Drivers and owner/operators have always been the trucking industry’s main asset, above and beyond equipment, technology and even management.
Most trucking companies already know this.
Now shippers are finally being forced to come to terms with the importance of the person behind the wheel as well.
The August announcement by the U.S. Customs and Border Protection agency that only FAST card carrying drivers and owner/operators will be allowed to cross the border carrying certain loads (BRASS and CAFE) exempt from the November deadline for electronic prenotification just drove the point home.
Suddenly shippers are being required to check with their carriers to make sure the BRASS and CAFE loads being carried over the border are being carried by the right kind of driver – namely the driver who has a FAST card in his or her possession.
This will no doubt create something of a shortage within the already existing driver shortage plaguing the industry – many drivers both in Canada and the U.S. have yet to receive their FAST cards, this even though many of them have applied.
Suddenly, FAST-card carrying drivers are going to be as sought after, if not quite as glamorous, as William Shatner at a sci-fi convention.
Enjoy it while you can guys and gals. Your extra hard work getting out the paperwork and then getting to a FAST enrolment centre on your day off or between loads or whenever you managed to do it might just pay off.
The Freight Carriers Association of Canada certainly knows this. In a recent press release the FCA advised carriers to increase their rates by 5.8 per cent. Excess capacity was listed as one of the reasons for the rate increase. But the need for drivers was the recognized cause, according to the FCA; increased demands on drivers and the driver shortage are pushing labour costs up. The industry is competing for drivers from a limited pool of experienced professionals, says the FCA. And trucking companies are continuing to invest in increased wages, recruitment and training in order to meet the demand for drivers.

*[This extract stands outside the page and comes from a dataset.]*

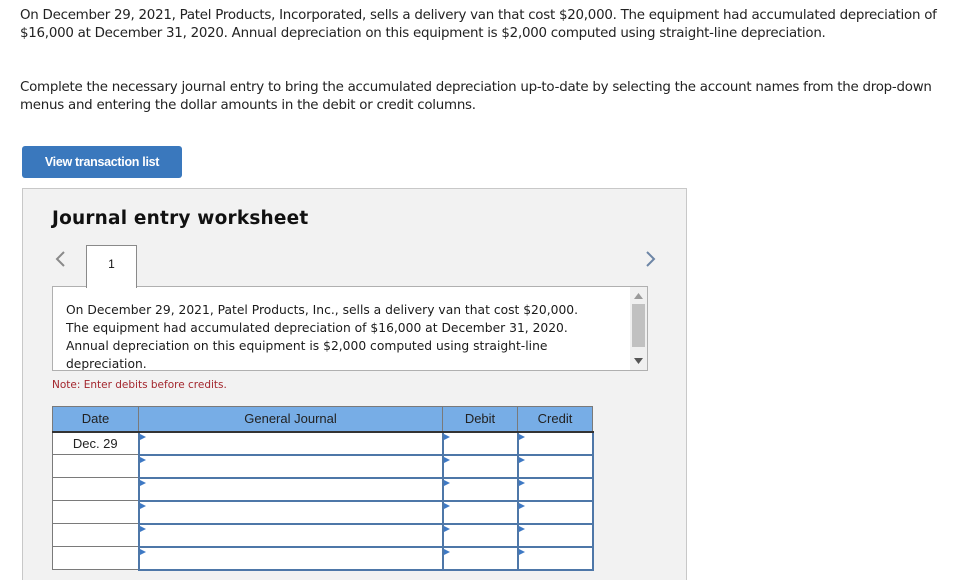  What do you see at coordinates (480, 420) in the screenshot?
I see `header-debit: Debit` at bounding box center [480, 420].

Major carriers like Bison have spent more than $50,000 in the last 12 months getting their drivers up to speed on the new hours of service rules (which were subsequently rejected by the U.S. court of appeals) and will have to spend a whole lot more to retrain them if the rules change again. And major carrier conglomerates, like Transforce, which purchased Highland Transport in August, will be no better off, in the words of their competitor “unless they can buy trucks with drivers already in the seat.”
Indeed, the driver, according to most industry sources, has become as desirable as Pamela Anderson in a bikini on a ship full of Marines. So who’s buying the Mai Tais?